Forse qualcuno l'avrà sentito nominare, magari associato alla Rivoluzione Francese. Altri, immagino, non ne avranno mai sentito parlare.
Io, onestamente, devo dire di averlo sentito nominare ma, altrettanto onestamente, non avevo idea di cosa avesse fatto!
Jean Paul Marat nacque a Boudry, in Svizzera, il 24 maggio del 1743. Il padre è di origini sarde, si chiamava Mara e pare fosse fuggito da un'abbazia dove era probabilmente monaco e medico. La madre si chiamava Luisa Cabrol ed era di Ginevra. Gian Paolo Mara, alias Jean Paul Marat, fu il primo di sei figli.
Intorno al 1765 Marat si reca in Inghilterra. Da alcuni anni aveva lasciato la famiglia dove comunque sembra avesse ricevuto una buona educazione. Studiò medicina a Bordeaux e poi a Parigi.
Nel 1775 ricevette il titolo di dottore in medicina honoris causa presso l'università scozzese di Saint-Andrews. Si occupò di scienze, di medicina e di filosofia, pensando che quando veniva criticato fosse perchè il mondo ce l'avesse con lui, era convinto fautore del complottismo a suo danno.
Comunque fosse andata la cosa, a Newcastle Marat ricevette la cittadinanza onoraria per i servigi resi durante un'epidemia, come medico doveva essere in gamba.
Intorno al 1780 Marat torna in Francia e negli anni successivi esercita medicina a Parigi.
Pubblicò alcuni studi sulle ricerche nel campo dell'elettricità in medicina, sulla luce e sui colori, ma sempre senza grande successo.
Ma per conoscere il vero Marat, occorre aspettare ancora qualche anno. Il suo impegno principale per la politica e per il giornalismo infatti lo si può trovare dal 1789. Marat era a favore della monarchia anche se pensava che il popolo dovesse rispettare solo le leggi giuste.
Marat si lanciò nella sua attività di giornalista politico, senza risparmio di tempo e risorse.

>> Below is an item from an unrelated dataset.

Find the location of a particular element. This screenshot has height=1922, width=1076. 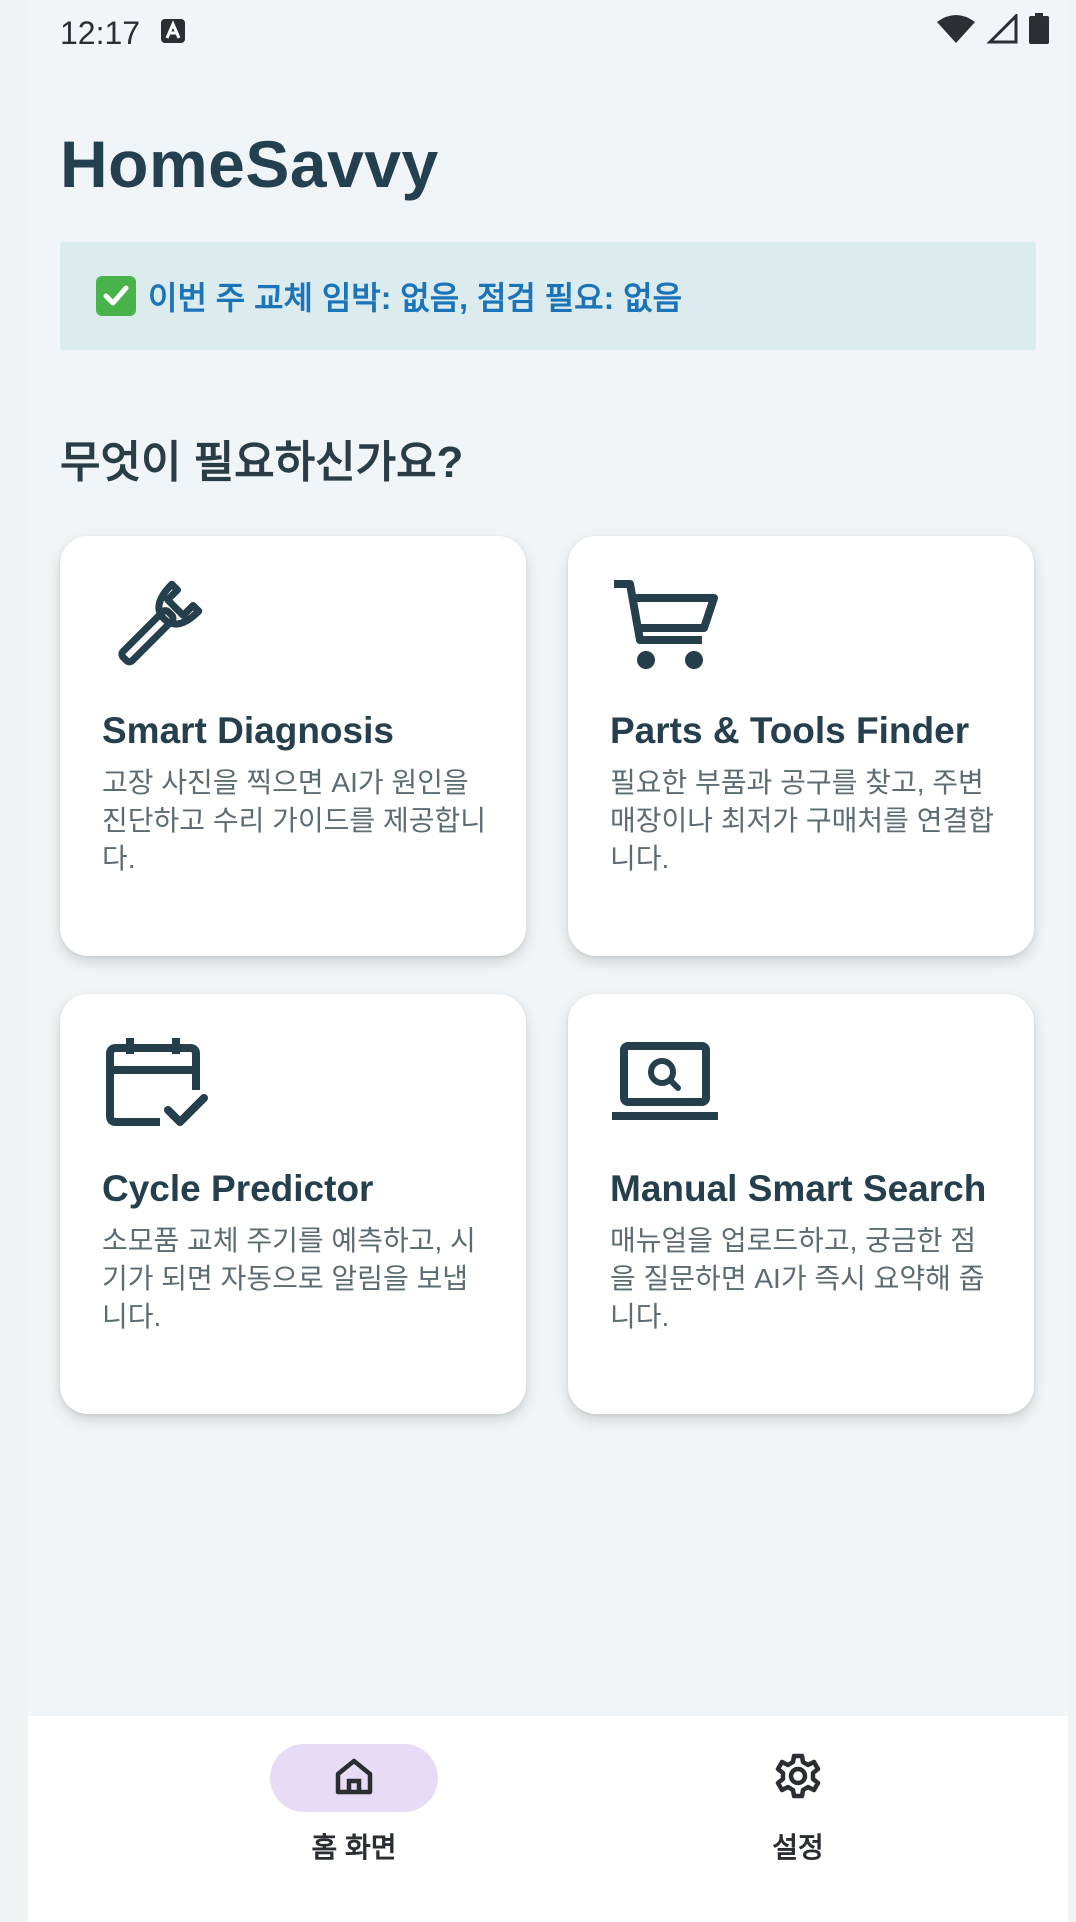

card-title: Manual Smart Search is located at coordinates (798, 1188).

Spesso a lui è stata attribuita la responsabilità delle sollevazioni del popolo. Nel suo giornale "l'Ami du peuple", cioè l'amico del popolo, come finì per essere chiamato lui stesso, spesso incitava alla rivolta contro i soprusi o contro la corruzione dei ministri del Re. Più avanti contestò anche gli organi della rivoluzione, tenendo sempre gli occhi aperti su tutto e su tutti, temendo che il Re potesse annullare con manovre segrete i risultati raggiunti.
"Sappiate che il mio credito sul popolo non deriva dalle mie idee, ma
dalla mia audacia, dagli slanci impetuosi della mia anima, dalle mie
grida di rabbia, di disperazione e di furore contro gli scellerati che
intralciano l'azione della rivoluzione. Io sono l'ira del popolo, ed è
perciò che esso mi ascolta e ha fede in me. Le grida d'allarme e di
furore che voi scambiate per parole vane sono la più naturale e la più
sincera espressione delle passioni che mi divorano l'anima".
Forse
si è stati troppo critici nell'attribuire a Marat tante responsabilità,
però sicuramente la sua figura di giacobino integerrimo crebbe sempre
di importanza fino alla morte avvenuta a causa di una donna, Carlotta
Corday, girondina, che lo pugnalò il 13 luglio 1793, facendone un martire della Rivoluzione.
Marat,
monarchico, appoggiò nell'ultimo periodo la Repubblica, anche se il suo parere sul
popolo non era certo lusinghiero, egli pensava che il popolo dovesse
essere guidato e lui si poneva come guida naturale:
Effettivamente
ciò che dice è ancora valido e, se nel suo caso è difficile mettere in
dubbio le sue intenzioni a favore del popolo francese, in molti altri
casi invece rappresenta semplicemente uno dei modi in cui è possibile
guidare il popolo: "urlando e inveendo contro qualcosa o qualcuno",
tecnica molto usata ancor oggi.
Una biografia interessante che mi ha permesso di conoscere meglio uno dei principali artefici della Rivoluzione Francese, Gian Paolo Mara, alias Jean Paul Marat.